DO NOT BE FOOLED... this trompe l'oeil trifle is NOT the real deal. I did get a big bag of Spring mix lettuce for 75 cents that would’a set me back $3.69 at The Giant but I digress... Stay on 322E, you hear?
Eventually you will pass a road (Starner Rd.) and the very next turn off to the left will be for 419: TAKE THAT LEFT. You will very shortly hit Rt. 72/Quentin Rd. (big intersection, big ass gas station and a HUGE horse riding school place on the left... lots of very beautiful horses and girls spending Daddy's money on lessons and tack and snoot long before he strokes out from getting the bill) cross over 72/Quentin Rd. and keep on 419 which sometimes will be east and sometimes north but stay with 419 even as you have to dog-leg sort of left past a lovely old redstone church where they have a peach festival in August and then right and quickly left again at the Cornwall Furnace...
ALL OF THIS IS RT. 419... right about here is where you may catch a glimpse of a sign that says Schaeffer Rd, no matter...
Follow 419 past some utterly lovely homes and a stinky farm where this Saturday morning I saw an actual calf with an actual collar on it on a lead of some kind that was attached to a big igloo-looking thing right in the front yard by the road. I am against chained dogs in principal and in fact but I have not yet thought out my humane treatment of cows ethic and I was trying to get to BB's before all the good stuff was gone so I didn't stop to nose around (i.e. get shot)... finally you will see a large sign for 501N which will be disorienting because it will appear to be heading west.. PAY NO ATTENTION TO RT. 501!
A second later you will see another sign for 501S or some such and then you must begin to watch... (don't turn onto 501, you hear!?) VERY shortly after this you will come to a little bitty town square... right will take you past a cute and likely over-priced antique shop. It is called Market St. but there is nothing that way but a cool old rotted out Distillery and there is no liquor there any more... I looked, believe it. Straight ahead will take you onto Rt. 897 and god knows where.
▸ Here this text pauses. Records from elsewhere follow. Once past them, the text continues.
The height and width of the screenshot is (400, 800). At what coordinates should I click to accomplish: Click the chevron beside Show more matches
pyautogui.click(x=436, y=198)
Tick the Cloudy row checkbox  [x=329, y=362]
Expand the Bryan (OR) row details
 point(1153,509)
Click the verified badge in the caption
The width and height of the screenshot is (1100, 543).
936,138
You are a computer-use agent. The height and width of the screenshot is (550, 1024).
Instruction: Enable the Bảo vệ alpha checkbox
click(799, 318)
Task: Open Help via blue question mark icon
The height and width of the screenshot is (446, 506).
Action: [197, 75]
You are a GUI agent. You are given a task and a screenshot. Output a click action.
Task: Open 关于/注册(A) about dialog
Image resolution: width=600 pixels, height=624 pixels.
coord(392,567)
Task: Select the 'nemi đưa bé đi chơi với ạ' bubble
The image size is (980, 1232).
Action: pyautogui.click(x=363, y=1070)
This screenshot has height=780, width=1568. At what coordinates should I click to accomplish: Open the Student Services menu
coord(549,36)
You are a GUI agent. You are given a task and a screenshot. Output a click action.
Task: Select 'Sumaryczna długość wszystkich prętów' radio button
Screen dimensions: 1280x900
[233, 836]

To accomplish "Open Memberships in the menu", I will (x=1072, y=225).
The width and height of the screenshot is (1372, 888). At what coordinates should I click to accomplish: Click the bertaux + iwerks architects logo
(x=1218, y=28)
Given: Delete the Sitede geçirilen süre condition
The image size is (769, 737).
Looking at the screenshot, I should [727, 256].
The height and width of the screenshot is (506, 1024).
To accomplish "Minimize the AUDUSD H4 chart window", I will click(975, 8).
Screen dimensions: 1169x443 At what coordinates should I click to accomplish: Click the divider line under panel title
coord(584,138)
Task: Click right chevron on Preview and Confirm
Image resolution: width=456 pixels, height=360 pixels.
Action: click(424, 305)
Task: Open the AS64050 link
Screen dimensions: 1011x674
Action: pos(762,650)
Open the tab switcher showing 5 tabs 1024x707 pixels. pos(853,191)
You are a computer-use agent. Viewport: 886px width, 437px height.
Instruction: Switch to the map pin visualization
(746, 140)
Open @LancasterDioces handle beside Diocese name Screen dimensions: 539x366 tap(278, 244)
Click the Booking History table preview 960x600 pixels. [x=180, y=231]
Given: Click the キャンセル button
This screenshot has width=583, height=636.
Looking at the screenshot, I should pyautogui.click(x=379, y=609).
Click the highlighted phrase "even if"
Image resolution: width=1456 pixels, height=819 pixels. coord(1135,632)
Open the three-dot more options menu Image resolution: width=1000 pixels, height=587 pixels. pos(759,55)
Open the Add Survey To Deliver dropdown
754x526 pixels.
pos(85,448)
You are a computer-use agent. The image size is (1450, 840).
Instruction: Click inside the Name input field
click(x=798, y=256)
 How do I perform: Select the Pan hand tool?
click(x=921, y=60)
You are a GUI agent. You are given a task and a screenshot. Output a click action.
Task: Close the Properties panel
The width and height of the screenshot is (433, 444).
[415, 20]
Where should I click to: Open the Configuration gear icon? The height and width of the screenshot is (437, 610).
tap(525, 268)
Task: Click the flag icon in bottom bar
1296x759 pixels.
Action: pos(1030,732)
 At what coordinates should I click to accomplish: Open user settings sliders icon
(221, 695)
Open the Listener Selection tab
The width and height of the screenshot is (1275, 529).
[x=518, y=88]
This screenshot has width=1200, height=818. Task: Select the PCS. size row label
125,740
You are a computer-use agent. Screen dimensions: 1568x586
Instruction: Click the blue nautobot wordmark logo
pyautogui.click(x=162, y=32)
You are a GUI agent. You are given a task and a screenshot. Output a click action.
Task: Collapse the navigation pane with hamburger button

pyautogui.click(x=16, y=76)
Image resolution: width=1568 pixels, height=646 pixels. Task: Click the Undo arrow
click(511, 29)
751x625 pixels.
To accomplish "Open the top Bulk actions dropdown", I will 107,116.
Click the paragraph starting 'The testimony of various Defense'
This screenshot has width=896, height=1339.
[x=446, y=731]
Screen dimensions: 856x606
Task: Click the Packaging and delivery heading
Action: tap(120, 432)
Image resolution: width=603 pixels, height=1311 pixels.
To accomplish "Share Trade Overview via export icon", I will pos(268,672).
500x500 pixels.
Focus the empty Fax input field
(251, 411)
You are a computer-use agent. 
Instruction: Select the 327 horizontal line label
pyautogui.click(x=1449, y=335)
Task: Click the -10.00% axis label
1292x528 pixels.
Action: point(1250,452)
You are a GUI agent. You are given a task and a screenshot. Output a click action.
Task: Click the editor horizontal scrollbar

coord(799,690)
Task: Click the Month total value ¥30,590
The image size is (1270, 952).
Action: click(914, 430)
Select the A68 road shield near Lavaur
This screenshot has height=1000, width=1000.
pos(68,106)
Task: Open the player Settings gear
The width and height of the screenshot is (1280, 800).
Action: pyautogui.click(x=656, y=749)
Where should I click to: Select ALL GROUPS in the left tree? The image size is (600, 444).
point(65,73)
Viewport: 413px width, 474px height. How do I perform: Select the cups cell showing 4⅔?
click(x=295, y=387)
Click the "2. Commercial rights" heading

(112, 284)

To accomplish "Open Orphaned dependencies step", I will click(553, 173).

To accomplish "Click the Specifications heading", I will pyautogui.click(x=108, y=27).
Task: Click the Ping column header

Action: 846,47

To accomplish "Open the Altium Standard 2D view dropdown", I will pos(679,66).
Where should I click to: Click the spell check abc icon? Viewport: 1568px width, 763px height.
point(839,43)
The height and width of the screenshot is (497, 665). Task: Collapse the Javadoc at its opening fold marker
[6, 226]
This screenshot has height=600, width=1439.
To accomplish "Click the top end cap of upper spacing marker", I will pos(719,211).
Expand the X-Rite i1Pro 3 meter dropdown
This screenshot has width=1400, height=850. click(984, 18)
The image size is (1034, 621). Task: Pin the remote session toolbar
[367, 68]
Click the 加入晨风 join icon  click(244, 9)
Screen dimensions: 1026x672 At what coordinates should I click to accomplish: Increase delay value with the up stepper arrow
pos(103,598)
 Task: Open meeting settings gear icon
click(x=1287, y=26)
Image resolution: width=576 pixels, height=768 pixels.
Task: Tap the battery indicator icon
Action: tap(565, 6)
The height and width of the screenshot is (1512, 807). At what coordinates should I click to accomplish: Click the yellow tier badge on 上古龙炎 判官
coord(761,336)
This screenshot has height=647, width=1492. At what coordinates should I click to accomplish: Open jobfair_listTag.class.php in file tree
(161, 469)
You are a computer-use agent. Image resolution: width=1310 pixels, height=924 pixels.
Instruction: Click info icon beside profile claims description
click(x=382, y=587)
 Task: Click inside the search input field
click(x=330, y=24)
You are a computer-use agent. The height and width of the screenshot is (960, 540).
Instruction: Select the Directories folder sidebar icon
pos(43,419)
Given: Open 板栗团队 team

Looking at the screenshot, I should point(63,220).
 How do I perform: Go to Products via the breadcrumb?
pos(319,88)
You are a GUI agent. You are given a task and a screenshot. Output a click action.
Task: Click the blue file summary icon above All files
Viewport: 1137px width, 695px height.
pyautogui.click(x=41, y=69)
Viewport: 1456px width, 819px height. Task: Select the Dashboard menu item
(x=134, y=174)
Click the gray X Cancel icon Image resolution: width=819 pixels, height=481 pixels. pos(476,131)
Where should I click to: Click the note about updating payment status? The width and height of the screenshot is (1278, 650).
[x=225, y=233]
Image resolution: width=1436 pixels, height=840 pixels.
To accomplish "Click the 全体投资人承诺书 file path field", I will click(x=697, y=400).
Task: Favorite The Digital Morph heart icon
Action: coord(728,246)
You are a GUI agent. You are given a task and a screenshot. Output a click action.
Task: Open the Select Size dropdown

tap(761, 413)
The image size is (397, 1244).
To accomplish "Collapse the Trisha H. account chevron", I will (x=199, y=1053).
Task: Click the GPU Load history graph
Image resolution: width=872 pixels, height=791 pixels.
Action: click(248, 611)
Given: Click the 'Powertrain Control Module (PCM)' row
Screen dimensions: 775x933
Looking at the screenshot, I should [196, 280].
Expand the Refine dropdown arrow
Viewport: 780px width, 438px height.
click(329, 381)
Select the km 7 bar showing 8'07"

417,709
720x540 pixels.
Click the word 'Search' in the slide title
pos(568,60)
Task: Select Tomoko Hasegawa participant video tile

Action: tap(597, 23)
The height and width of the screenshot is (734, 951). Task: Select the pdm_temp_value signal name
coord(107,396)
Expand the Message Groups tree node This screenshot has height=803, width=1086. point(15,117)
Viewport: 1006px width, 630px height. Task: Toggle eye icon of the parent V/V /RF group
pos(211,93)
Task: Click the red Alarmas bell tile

Instead, go LEFT onto Market St. In two shakes of a lamb's tail on the right you will see the familiar low to the ground yellow sign that you've been looking for: BB's Bents, Bumps & Bunch of Bargains.
It is on the right and it is MUCH smaller that the home office out between Newville and Newburg...
The Goods
More cramped for space but many of the same goods were here, from the looks of the assortment yesterday, as the stuff I looked over last week in Newburg... The COLDEST freaking freezer, check... Spices in a buncha boxes you have to go through every one to find what you're after for 25 cents or 50 cents, check... 8 oz. salad dressings @ 4 / $1, check. They've got a shipment of banged up super-premium dog food in and I picked up a 26# bag of Wellness CORE dog food that runs $40 at Superpetz on sale for, get this: $9.50.
And pint cartons of Woodstock Farms organic half and half: 3/$1!! OH, ALL RIGHT! They went out of date on Valentine's Day but I opened one in the parking lot and there was NOTHING wrong with it, I tell you... I went back in and bought the rest so there aren't any more of those, sorry. And VERY FRIENDLY shoppers! Very!
9 Stars. It's not the Newburg B.B.'s, but what is? Incredibly Highly Recommended. Bring your cooler if you're coming from very far away.
How To Leave
If I hadn't stopped, I could have been back in Harrisburg in 40 minutes. No lie.